The lie of growth hacking
I can’t tell you how many articles I have seen that include the word “hacking” in them. It’s the idea that you can do a short cut to something and expect to get some kind of great result.
Lately, there have been plenty of articles about life hacking — doing things that make your life great, but done in such a way that you are cutting out steps — saving you time or money or energy, or something else.
Here’s the thing — it’s a lie. It’s a lie that you can life hack. It’s a lie if you think you can cheat life by cutting corners and expect to be wildly successful.
Anything worth doing isn’t done by cutting corners.
Sure, you could cut corners on parts of your life, but the only one you are really cheating is yourself. You could cut corners and save yourself the hardship of hurt feelings, sadness, loneliness, anger, and other negative emotions, but then would you really enjoy and appreciate all the good emotions that come with true success? Would you really appreciate the joy? Should we even be trying to avoid all of those “bad” emotions really? Aren’t they a part of what it means to be human?
You can life hack, but if you get what you want, will it really be what you want since you didn’t put in the time, yourself, or anything else that goes with it? Will it have the same value, or will it be disposable, like most things in our culture?

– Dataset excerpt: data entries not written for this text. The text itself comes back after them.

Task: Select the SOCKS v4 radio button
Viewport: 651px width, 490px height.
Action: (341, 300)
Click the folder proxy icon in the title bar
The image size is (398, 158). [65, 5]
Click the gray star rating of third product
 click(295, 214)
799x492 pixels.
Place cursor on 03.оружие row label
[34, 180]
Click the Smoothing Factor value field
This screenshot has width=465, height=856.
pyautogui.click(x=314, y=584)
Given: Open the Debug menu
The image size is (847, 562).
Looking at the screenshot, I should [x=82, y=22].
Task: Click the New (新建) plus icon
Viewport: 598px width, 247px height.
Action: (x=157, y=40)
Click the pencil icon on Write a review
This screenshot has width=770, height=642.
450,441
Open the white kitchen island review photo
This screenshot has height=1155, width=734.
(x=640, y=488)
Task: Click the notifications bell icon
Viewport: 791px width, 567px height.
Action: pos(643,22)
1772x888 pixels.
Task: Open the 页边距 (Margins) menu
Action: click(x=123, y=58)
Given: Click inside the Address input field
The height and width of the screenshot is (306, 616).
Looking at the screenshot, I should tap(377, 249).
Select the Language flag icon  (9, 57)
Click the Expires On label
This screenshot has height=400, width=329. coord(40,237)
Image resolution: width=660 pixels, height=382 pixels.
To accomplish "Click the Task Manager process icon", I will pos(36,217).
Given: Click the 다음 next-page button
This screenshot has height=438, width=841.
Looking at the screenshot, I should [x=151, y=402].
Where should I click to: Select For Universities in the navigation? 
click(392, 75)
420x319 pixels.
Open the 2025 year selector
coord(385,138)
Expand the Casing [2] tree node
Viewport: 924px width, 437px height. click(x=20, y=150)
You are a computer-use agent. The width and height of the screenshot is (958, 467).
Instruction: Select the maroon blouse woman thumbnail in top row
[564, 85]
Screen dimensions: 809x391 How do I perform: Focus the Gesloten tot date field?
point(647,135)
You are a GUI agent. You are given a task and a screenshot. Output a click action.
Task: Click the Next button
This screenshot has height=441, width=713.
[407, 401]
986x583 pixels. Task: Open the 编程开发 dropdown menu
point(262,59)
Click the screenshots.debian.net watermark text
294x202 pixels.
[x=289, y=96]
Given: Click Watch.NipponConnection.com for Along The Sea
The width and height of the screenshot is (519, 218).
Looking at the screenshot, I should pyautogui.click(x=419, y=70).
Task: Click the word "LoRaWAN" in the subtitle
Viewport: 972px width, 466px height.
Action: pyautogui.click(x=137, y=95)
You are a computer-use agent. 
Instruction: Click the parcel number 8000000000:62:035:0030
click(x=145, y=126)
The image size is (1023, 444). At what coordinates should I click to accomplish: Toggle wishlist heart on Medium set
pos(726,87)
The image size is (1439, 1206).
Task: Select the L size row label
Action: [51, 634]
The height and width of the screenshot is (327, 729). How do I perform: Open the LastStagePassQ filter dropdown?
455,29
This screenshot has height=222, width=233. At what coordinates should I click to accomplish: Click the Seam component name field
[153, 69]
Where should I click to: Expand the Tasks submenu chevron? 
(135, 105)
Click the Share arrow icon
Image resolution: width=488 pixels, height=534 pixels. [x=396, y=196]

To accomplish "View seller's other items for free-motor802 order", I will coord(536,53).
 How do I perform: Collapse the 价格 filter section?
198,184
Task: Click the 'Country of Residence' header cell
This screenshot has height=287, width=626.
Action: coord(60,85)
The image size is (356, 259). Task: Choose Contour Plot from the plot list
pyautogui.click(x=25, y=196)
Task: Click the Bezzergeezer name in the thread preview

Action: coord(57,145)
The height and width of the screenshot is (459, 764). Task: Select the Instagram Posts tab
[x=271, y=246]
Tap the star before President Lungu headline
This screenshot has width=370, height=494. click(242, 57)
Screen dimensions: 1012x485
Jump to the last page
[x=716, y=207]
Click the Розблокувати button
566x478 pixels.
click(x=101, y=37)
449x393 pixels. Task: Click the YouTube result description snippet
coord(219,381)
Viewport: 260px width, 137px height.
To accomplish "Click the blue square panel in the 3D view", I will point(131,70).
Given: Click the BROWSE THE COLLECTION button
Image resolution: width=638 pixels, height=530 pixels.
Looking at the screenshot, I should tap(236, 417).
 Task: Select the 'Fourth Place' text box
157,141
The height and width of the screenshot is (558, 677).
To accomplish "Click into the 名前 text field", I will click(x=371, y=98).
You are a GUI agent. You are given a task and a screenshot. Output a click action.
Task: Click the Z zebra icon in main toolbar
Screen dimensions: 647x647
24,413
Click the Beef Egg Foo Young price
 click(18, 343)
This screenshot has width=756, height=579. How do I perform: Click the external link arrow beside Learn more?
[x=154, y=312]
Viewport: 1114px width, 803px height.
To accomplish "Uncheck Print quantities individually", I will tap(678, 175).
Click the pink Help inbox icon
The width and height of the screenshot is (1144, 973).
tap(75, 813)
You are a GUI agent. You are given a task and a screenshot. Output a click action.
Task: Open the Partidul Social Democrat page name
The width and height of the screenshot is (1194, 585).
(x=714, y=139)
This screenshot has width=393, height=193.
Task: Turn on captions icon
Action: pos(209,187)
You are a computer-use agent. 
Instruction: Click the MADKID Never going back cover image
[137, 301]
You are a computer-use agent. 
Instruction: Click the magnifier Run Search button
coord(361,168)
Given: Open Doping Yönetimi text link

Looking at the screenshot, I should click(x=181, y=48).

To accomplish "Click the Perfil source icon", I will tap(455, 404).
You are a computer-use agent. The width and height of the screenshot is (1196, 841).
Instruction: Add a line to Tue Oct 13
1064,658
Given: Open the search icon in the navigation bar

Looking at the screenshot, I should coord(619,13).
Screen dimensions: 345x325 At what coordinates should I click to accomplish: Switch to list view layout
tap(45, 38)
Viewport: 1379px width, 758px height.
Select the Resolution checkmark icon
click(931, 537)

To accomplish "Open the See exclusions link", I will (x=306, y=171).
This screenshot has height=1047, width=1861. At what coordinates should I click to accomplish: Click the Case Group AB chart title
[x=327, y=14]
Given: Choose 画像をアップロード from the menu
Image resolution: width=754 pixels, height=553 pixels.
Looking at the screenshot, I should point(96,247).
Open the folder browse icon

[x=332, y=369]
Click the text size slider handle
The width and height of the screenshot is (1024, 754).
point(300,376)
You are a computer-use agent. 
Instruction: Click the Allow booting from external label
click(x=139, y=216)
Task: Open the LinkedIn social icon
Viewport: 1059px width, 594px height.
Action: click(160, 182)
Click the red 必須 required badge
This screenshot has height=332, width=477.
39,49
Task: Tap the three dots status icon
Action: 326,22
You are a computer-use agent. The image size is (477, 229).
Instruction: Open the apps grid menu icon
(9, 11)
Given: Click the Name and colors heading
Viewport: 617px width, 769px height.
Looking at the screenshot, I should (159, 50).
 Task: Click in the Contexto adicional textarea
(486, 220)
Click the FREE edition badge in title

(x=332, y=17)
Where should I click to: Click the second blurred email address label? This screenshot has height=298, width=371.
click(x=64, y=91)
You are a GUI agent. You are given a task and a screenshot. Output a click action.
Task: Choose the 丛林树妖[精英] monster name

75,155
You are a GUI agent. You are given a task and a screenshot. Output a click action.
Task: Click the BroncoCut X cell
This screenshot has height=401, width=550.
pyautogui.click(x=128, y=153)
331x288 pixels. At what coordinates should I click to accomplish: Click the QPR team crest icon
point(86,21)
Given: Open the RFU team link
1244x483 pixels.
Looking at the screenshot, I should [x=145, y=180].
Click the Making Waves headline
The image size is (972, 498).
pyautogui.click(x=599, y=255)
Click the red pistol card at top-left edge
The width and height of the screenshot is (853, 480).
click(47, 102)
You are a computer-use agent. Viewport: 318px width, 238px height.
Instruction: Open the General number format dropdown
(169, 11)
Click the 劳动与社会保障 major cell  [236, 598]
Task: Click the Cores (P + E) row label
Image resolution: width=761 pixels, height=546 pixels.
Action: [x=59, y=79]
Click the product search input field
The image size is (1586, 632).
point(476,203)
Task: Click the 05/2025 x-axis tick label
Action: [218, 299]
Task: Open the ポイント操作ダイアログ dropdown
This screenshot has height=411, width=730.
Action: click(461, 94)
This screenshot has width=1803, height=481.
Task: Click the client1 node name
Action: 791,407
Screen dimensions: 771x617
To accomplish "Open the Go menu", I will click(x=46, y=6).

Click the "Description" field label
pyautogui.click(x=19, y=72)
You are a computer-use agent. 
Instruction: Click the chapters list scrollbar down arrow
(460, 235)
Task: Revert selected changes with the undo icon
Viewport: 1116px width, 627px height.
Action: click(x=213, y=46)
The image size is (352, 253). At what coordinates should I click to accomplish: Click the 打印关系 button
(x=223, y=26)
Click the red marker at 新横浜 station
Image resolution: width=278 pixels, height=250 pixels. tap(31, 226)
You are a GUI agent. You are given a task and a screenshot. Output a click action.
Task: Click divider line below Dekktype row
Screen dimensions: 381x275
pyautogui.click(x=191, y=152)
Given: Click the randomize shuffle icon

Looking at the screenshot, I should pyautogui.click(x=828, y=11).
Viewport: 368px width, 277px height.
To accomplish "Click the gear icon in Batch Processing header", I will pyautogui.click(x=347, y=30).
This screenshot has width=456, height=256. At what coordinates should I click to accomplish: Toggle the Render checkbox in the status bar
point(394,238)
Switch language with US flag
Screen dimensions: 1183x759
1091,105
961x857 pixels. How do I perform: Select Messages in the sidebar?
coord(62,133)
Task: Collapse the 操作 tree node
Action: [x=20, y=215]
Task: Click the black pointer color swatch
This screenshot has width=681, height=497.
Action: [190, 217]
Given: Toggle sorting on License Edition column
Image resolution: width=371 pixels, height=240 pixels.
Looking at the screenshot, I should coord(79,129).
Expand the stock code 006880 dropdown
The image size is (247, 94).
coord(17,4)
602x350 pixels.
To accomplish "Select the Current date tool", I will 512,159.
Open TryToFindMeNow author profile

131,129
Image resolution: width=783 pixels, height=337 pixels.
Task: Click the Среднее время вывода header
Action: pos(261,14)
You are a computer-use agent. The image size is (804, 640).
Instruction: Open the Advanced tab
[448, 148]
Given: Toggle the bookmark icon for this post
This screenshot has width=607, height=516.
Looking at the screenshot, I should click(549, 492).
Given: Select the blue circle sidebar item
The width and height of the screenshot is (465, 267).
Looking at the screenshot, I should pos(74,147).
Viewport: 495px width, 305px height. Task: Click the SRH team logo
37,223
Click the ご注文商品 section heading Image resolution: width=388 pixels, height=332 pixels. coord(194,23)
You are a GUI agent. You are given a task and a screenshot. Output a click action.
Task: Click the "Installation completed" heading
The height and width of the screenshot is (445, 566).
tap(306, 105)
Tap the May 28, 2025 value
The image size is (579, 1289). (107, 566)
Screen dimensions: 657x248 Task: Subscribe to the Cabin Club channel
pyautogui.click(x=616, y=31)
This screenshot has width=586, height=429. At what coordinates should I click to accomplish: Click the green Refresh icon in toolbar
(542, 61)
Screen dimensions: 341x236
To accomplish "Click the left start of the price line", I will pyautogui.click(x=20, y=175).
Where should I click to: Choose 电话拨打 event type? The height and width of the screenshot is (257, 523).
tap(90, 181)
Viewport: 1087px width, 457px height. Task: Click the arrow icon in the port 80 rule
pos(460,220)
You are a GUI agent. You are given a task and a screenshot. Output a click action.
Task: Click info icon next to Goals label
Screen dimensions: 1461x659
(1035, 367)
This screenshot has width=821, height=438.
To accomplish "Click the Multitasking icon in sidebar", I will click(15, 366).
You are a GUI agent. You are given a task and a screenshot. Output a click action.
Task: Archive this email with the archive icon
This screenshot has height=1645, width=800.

If you put in very little, you’ll get get very little out of that same thing, relationship, person, profession, money, etc.
If you feel like you have to life hack to get something, I’m going to offer a suggestion — you really don’t want it that bad. Maybe you should spend some time looking in the mirror and asking yourself why you want it and what you are willing to pay to get it. Anything worthwhile has a high price. And there are no shortcuts.